Per noi Millennials, poter viaggiare senza problemi da uno Stato all’altro all’interno dell’Unione Europea rappresenta la normalità, eppure tutto ciò è possibile solamente dal 26 marzo 1995, data dell’entrata in vigore del Trattato di Schengen.

Fino a 23 anni fa, infatti, solamente le merci potevano circolare liberamente all’interno dello spazio economico europeo, mentre le persone erano soggette a ferrei controlli.

Corollario fondamentale alla libera circolazione dei cittadini, è rappresentato da una stretta collaborazione in termini di polizia tra i diversi stati europei e un più stringente controllo alle frontiere esterne dell’Unione.
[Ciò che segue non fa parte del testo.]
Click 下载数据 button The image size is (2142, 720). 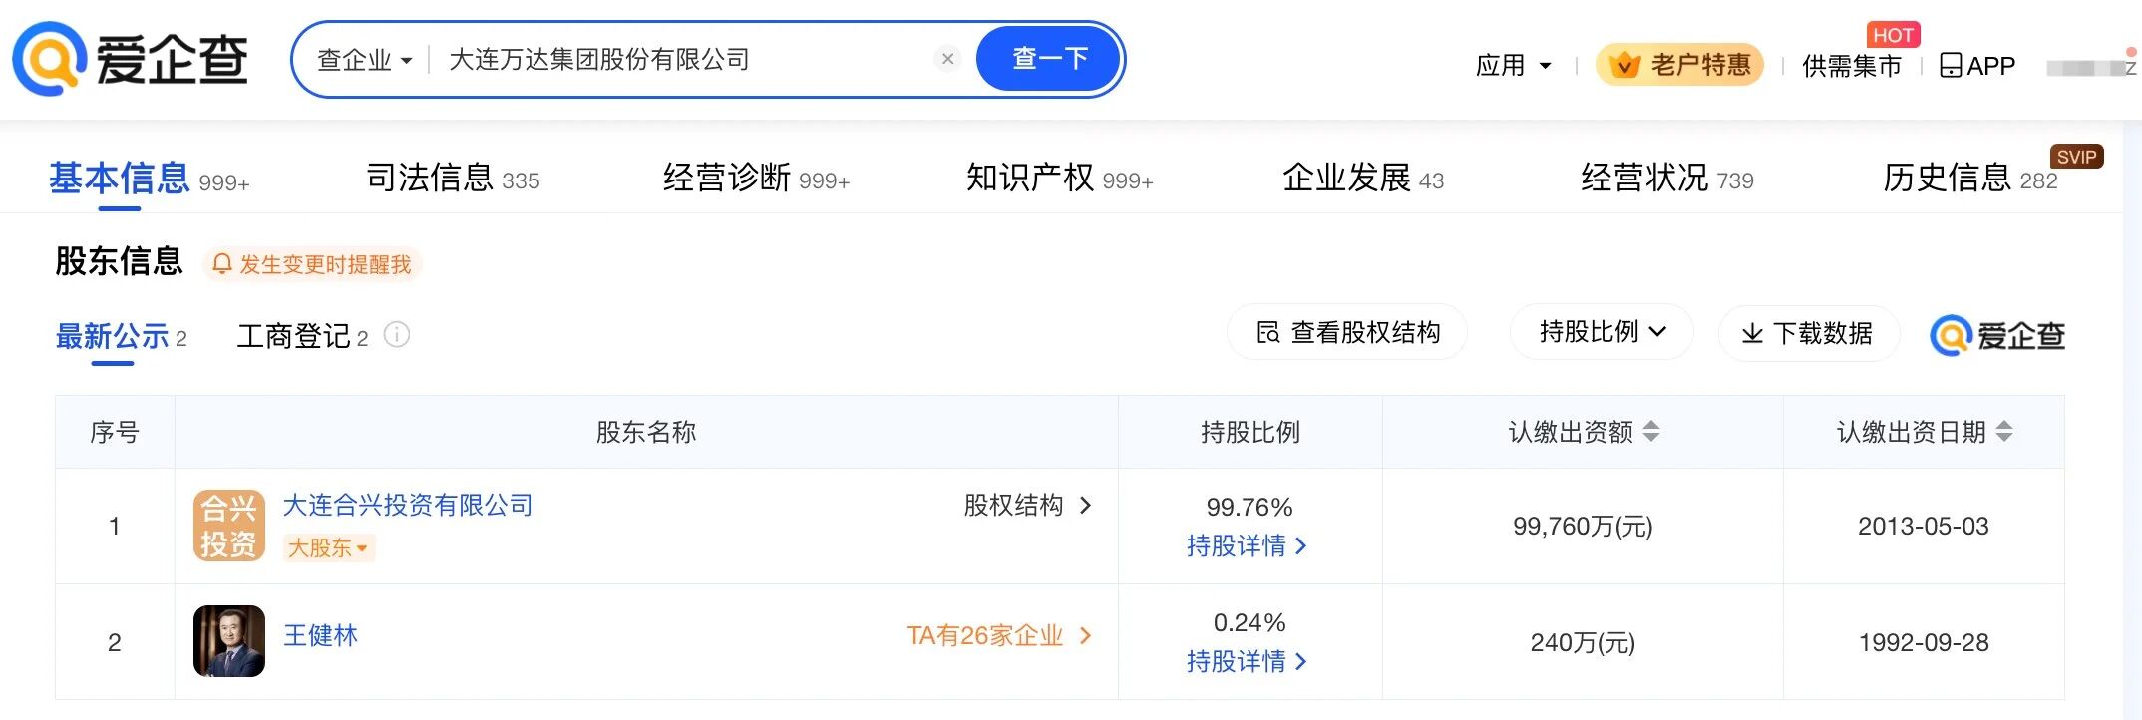click(x=1807, y=333)
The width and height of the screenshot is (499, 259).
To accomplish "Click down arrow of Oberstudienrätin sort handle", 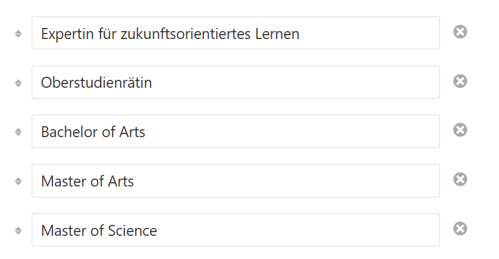I will point(18,85).
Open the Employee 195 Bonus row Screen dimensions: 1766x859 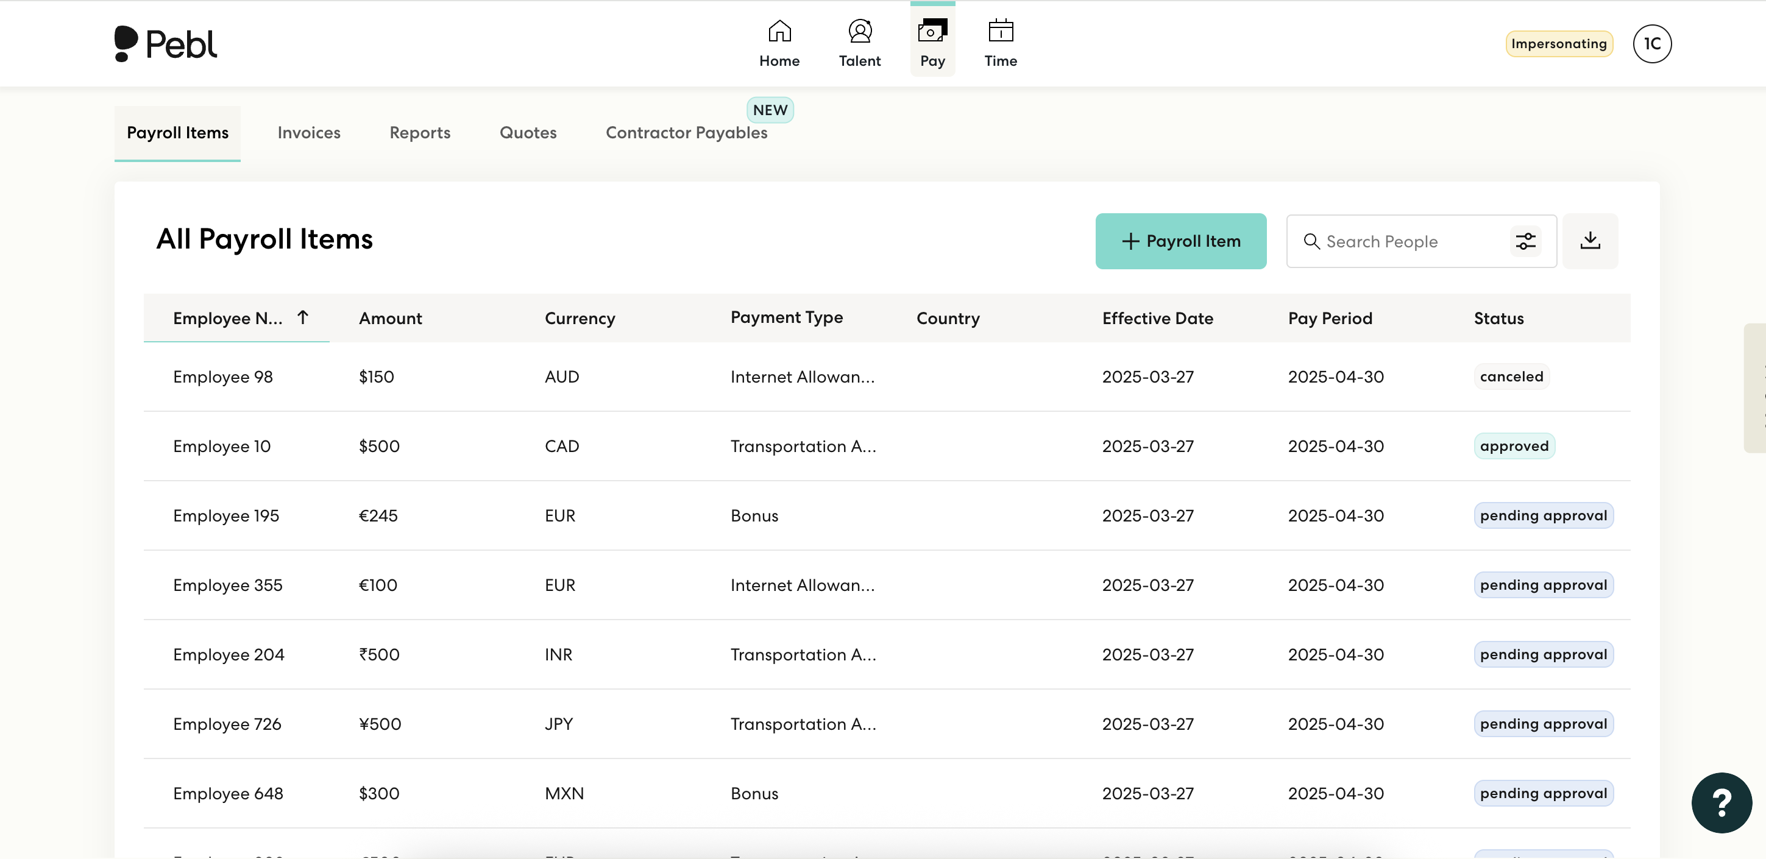[754, 516]
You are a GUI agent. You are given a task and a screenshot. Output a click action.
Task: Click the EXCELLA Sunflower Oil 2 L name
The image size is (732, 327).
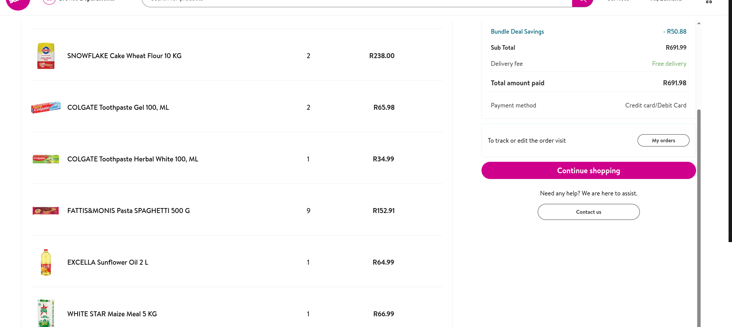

Ovviamente i passi da compiere verso una vera e propria Europa Federale sono ancora molti: il Trattato, infatti, può essere in qualunque momento sospeso da uno degli stati membri per minaccia grave per l’ordine pubblico e la sicurezza interna o in caso di gravi lacune in materia di controlli alle frontiere esterne.

Per questo motivo riteniamo, dunque, le Istituzioni Europee tutte, e il Parlamento in primis in quanto espressione della volontà dei cittadini degli Stati membri, debbano lavorare affinché non venga fatto nessun passo indietro in materia di libera circolazione delle persone. Il trattato di Schengen, per quanto oggi possa essere dato per scontato, rappresenta, quindi, un passaggio fondamentale nella costruzione dell’Europa che sogniamo noi oggi, ma che sognava già Altiero Spinelli quando scriveva il manifesto di Ventontene.